Bad ways* to receive information from students:
- Email - you get enough email already
- Sharing Google documents - "shared with me" is a disaster already.
- Printing - save a tree.
Good ways to receive information from students
- Have them turn it in via Google Classroom (for real, your life will be much easier)
- Have them submit work via a Google Form.
- Use shared folders in Google Drive (but really, you should use Google Classroom!)
3. How am I going to grade, evaluate, and provide feedback to students?
You must have a simple and effective way to provide feedback to students. Your method should be easy for you to provide and simple for your students to receive.
Bad ways* to provide feedback:
- Use a PDF annotator to write on student work (don't believe me, ask Alice Keeler, she'll explain it. = )
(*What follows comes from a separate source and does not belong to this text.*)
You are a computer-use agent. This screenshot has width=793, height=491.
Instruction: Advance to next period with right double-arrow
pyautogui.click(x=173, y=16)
- Print everything and mark it up on paper - this takes too long
- Just give 'em a grade, skip the feedback
Good ways to provide feedback:
- Use the comment feature in Google Drive
- Leave private comments in Google Classroom
- Use Kaizena to leave verbal feedback.
- Record a screencast and send it to students.
- Use a rubric tool like Goobric or OrangeSlice
It doesn't really matter how you answer these three questions. No two classrooms will be the same. What IS important is consistency. Pick your tools and methods and be consistent!
How have you answered these three questions?
*I'm not against, typing URLs, printing, email, hand-written feedback, etc. But I would NOT recommend using these methods as your standard way of sending, receiving, and providing feedback to students.